Contentious Probate Partner Placement for an Established London Private Client Firm
JMC Legal was instructed by a well-established London private client practice to identify and secure a senior Contentious Probate specialist at partner level. The candidate was not actively on the market and had built the contentious probate function at his existing firm from the ground up. The search required deep candidate insight, careful positioning and close management of both parties throughout. By identifying the right platform and aligning expectations early, Charlie Simpkin delivered a seamless process from initial registration through to signed offer in just three weeks, placing a practitioner with a strong personal following, proven referral reputation and the immediate capability to convert existing private client work into disputes.
Name of Company
Leading London Private Client Law FirmSector
Private ClientLocation
London, West-EndConsultant
Charlie SimpkinThe Background
Our client is a well-established London private client practice with a long-standing reputation advising high-net-worth individuals and families across a broad range of private wealth matters. The firm's private client offering is mature, well-regarded and built on genuine expertise at the senior end of the market.
With growing volumes of private client disputes and a clear strategic ambition to convert more of its non-contentious work into litigation, the firm identified a need to strengthen its contentious capability at partner level. The objective was not to build a department from scratch. It was to appoint a senior specialist who could add immediate credibility, deepen existing expertise and integrate smoothly into an established and high-performing team.
Charlie Simpkin, Associate Director and London West End recruitment specialist, was instructed to lead the search.
The Challenges
Senior contentious probate practitioners with a genuine track record, referral credibility and leadership experience represent one of the narrowest and most nuanced talent pools in private client law.
A highly specialised profile. The firm required someone with deep, demonstrable specialism in contentious trusts and probate, not a general private client lawyer with some litigation exposure. The shortlist was narrow by definition.
Referral dependency. Many senior contentious probate practitioners build their practice on external referral networks. The firm needed someone whose following was genuinely portable and grounded in personal relationships, not reliant on a single source.
Cultural alignment. Integrating a senior hire into a traditional, high-quality private client environment required more than technical capability. The individual needed to share the firm's values, working style and approach to client relationships.
The candidate was not looking. The individual ultimately placed was well regarded at his existing firm, where he had built and led the contentious probate practice from the ground up. He would not have been surfaced through a standard recruitment process, and the opportunity would not have landed credibly without careful positioning.
The Solution
Charlie ran a highly consultative and closely managed process, working in parallel with both the firm and the candidate to ensure complete alignment before the first interview took place.
Candidate insight. Charlie invested significant time understanding the candidate's motivations, frustrations and longer-term career goals. Through those conversations, it became clear that his hesitation around a move related to firm politics and a lack of internal recognition rather than any reluctance to take on senior responsibility.

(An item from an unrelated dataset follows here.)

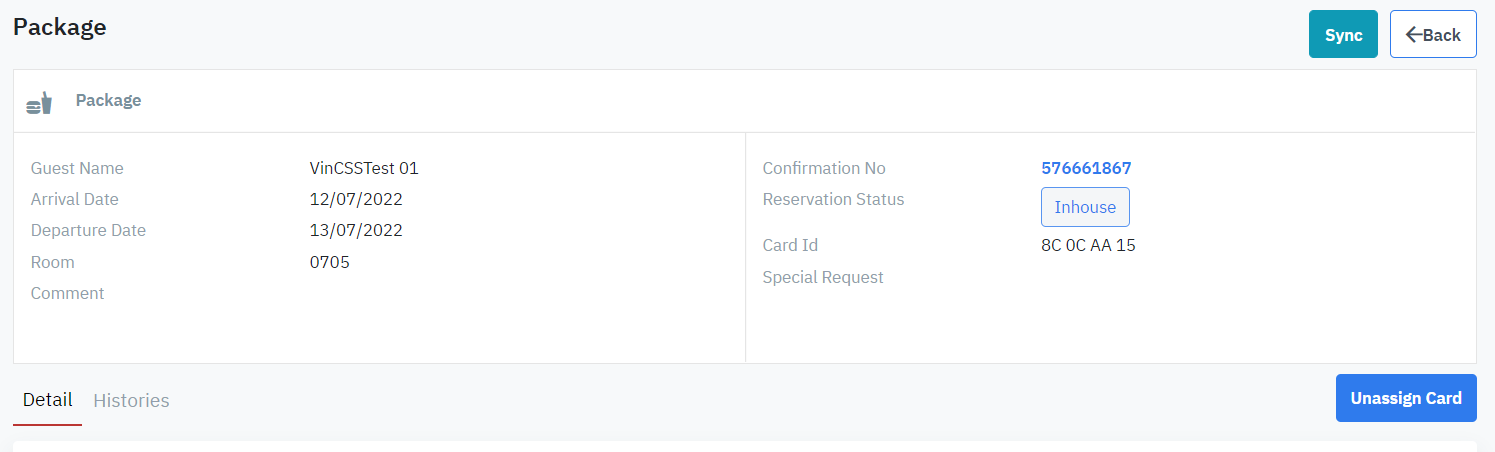
Task: Open confirmation number 576661867 link
Action: click(1086, 168)
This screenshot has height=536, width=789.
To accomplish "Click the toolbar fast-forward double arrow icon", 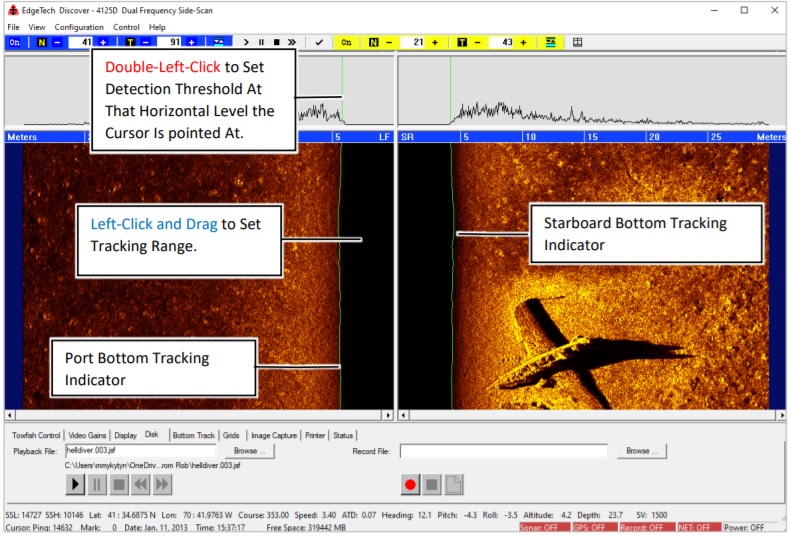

Targeted opportunity mapping. Charlie identified firms with established private client practices where contentious probate could grow organically, without the candidate needing to build from scratch for a second time. The opportunity was positioned as a continuation and elevation of his expertise, not another ground-up project.
Early alignment on terms. Before interviews were arranged, Charlie worked through billing expectations, remuneration, hybrid working and role scope with both parties in detail. This removed ambiguity, built confidence on both sides and ensured the process moved without unnecessary friction.
Momentum management. Clear communication and genuine trust between all parties kept the process moving efficiently throughout, with no delays between stages.
The Result
The candidate successfully moved into a Contentious Probate Partner role at the hiring firm, with the entire process completed in three weeks from initial registration to signed offer.
Exceptional speed. Registration to offer and acceptance in three weeks, despite the seniority and sensitivity of the appointment.
Immediate capability uplift. The hire significantly strengthened the firm's contentious trusts and probate offering at partner level, with direct impact from day one.
Strategic conversion potential. The new Partner brought the expertise and credibility needed to convert existing private client matters into disputes, increasing internal workflow without reliance on external referral sources.
Proven personal following. The candidate brought a strong track record and a loyal referral base, adding both immediate and long-term commercial value to the practice.
Seamless cultural integration. The individual joined a platform genuinely aligned to his values, working style and professional ambitions, making for a smooth and settled transition.
For the candidate, the move addressed every factor that had driven his decision to explore a change: improved remuneration, higher quality work, genuine senior recognition and a platform suited to the level at which he wanted to operate. He had grown a practice from zero to approximately £500,000 in annual revenue at his previous firm. The new role gave him the structure and standing to build on that success rather than repeat it.